人を導くとき、必要なのは“叱責”だけではない。
孔子は、感情を露わにした子路に対し、厳しく戒めるばかりではなく、そっと励ますような言葉をかけた。
「由(子路)よ。徳の本質を理解し、それを実際に身につけている者は少ないなあ」と語った孔子の言葉は、
一見、世を憂うようでいて、実は弟子への信頼と期待に満ちている。
これは、ただの叱咤ではなく、子路の成長を信じる優しい認知と励ましである。
人を育てる本当の力とは、相手の弱さを見たうえで、その可能性を信じるまなざしに宿る。
原文
子曰、由、知德者鮮矣。
書き下し文
子(し)曰(いわ)く、由(ゆう)や、徳(とく)を知(し)る者は鮮(すく)なし。
現代語訳(逐語/一文ずつ)
- 「子曰く、由や」
→ 孔子は言った。「由(ゆう)よ」(弟子の子路の名を呼んで) - 「徳を知る者は鮮し」
→ 「本当の“徳”を理解している者は少ないのだ」
用語解説
- 子(し):孔子の尊称。
- 由(ゆう):孔子の弟子、**子路(しろ)**の名。直情的で行動力に富む人物として知られる。

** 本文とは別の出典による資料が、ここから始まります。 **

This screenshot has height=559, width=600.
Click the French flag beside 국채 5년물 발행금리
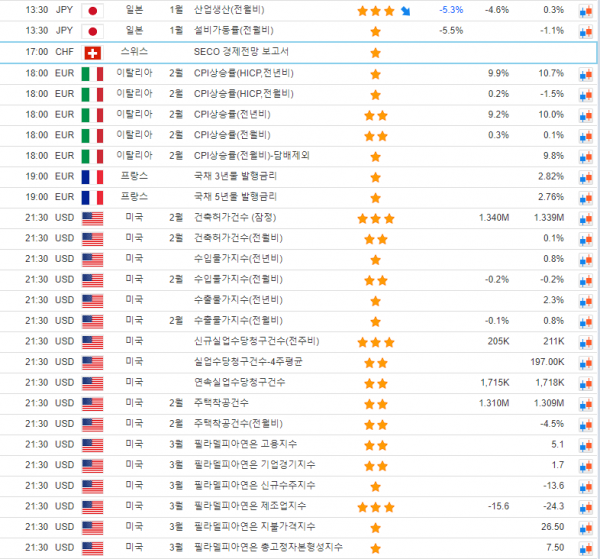click(93, 197)
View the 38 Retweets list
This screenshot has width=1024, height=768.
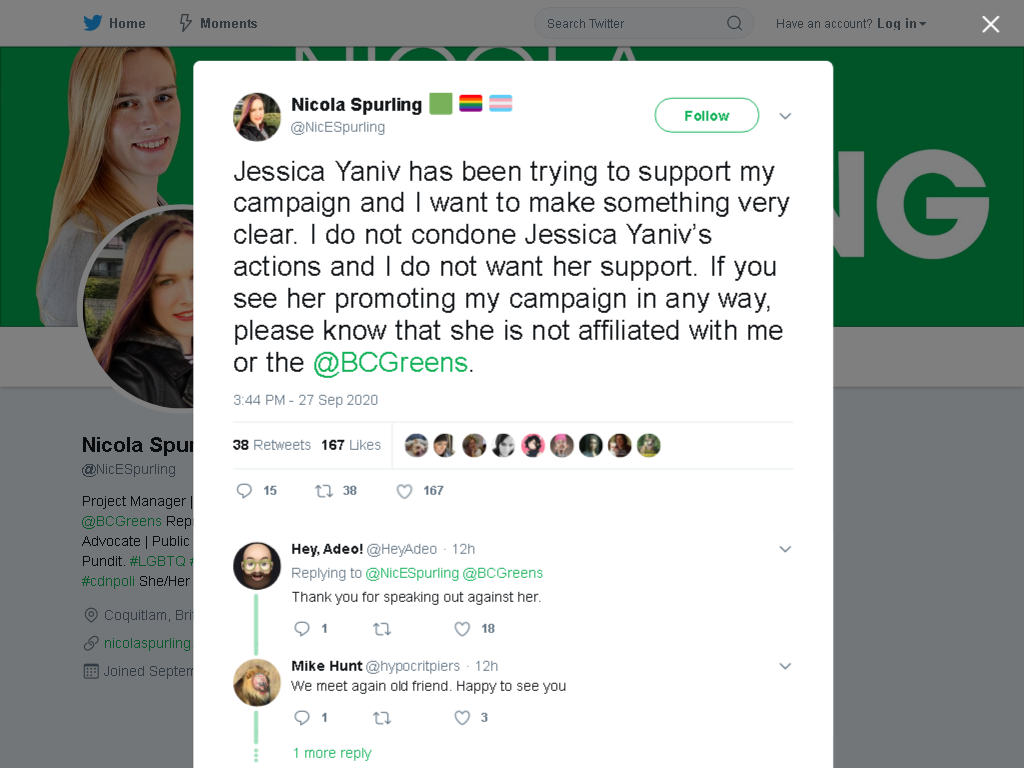point(272,445)
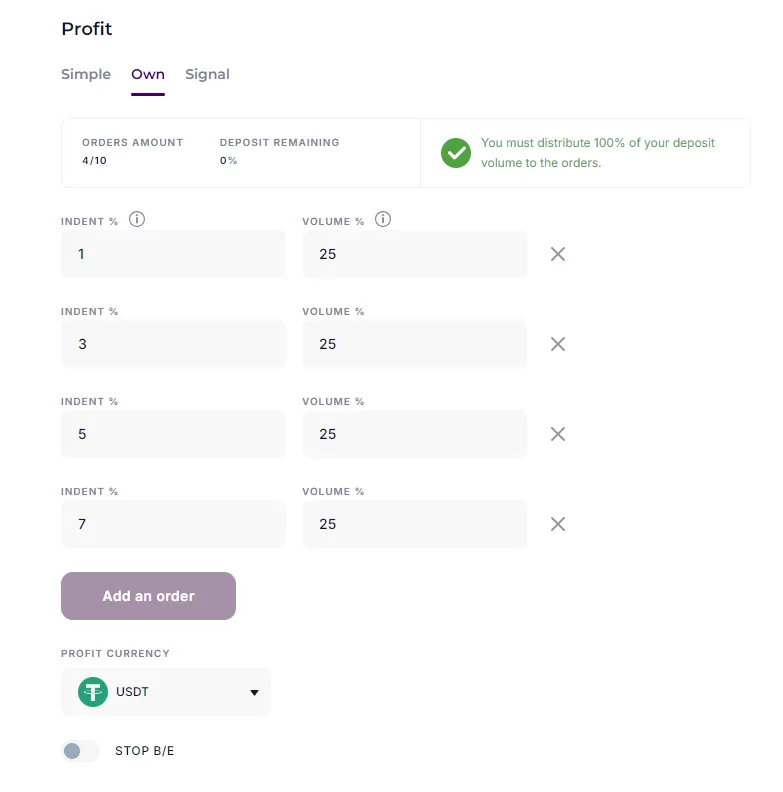Select the Own profit tab
This screenshot has width=783, height=792.
pos(148,74)
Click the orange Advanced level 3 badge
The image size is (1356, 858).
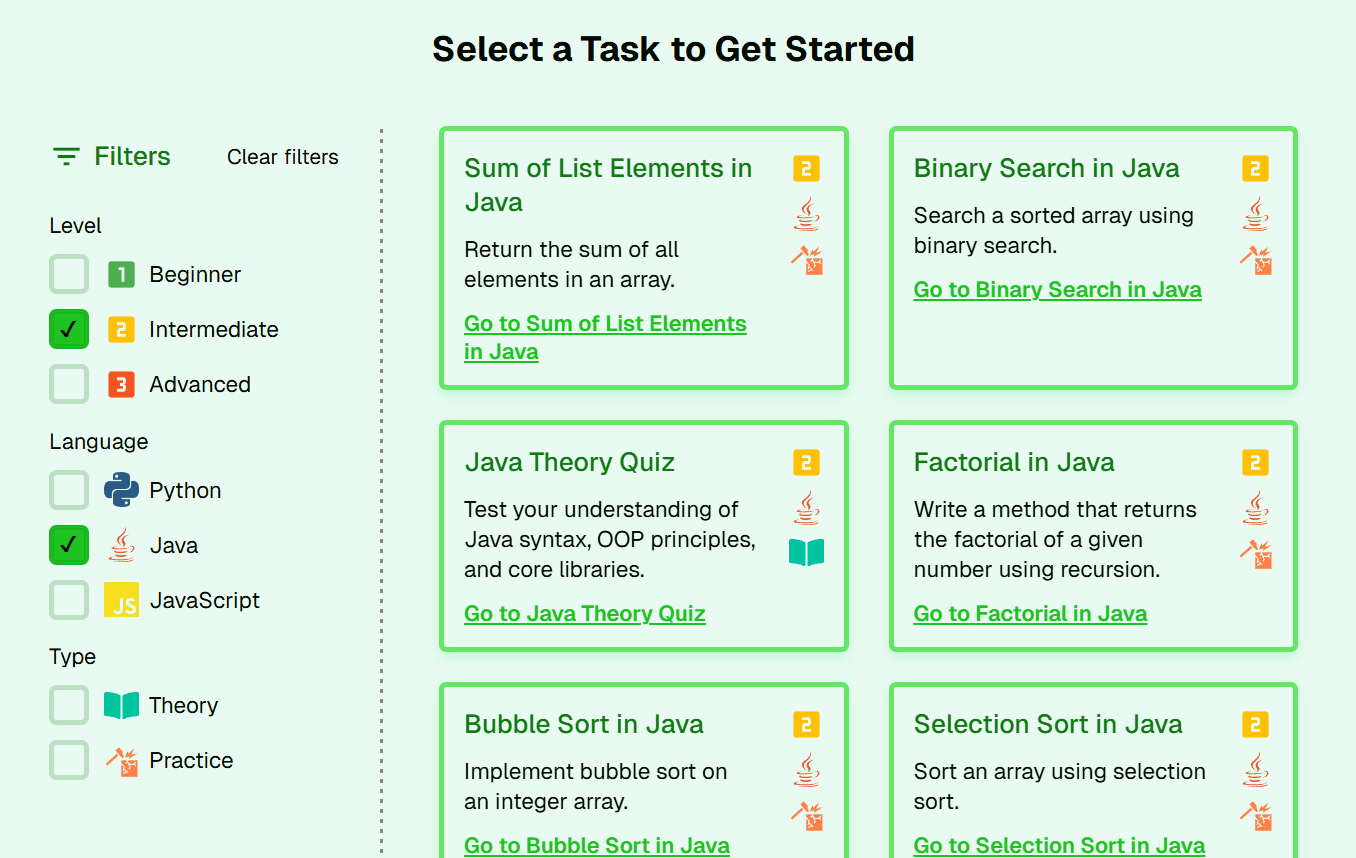(121, 384)
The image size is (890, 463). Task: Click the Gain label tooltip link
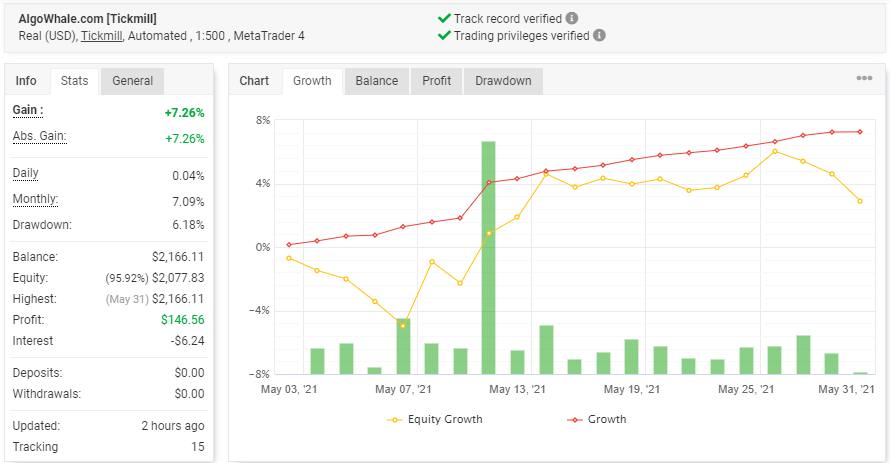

- 徳(とく):人格的な高潔さ、道徳的な完成、仁義礼智などの総体。
- 知る:単に情報を得るのではなく、本質を深く理解すること。
- 鮮(すく)なし:非常に少ない。珍しい。
全体の現代語訳(まとめ)
孔子は弟子の子路にこう語った:
「由よ、“徳”というものを本当に理解している者は、この世にほとんどいないのだよ。」
解釈と現代的意義
この章句は、「行為や表層的な善」ではなく、真の人格的価値(=徳)を知ることの難しさを表現しています。
- 子路は正義感と行動力にあふれた人物である一方、思慮の浅さを孔子に指摘されることも多くあります。
- 孔子はここで、表面的な「善いこと」と、深い哲理を伴った「徳」との違いを示しています。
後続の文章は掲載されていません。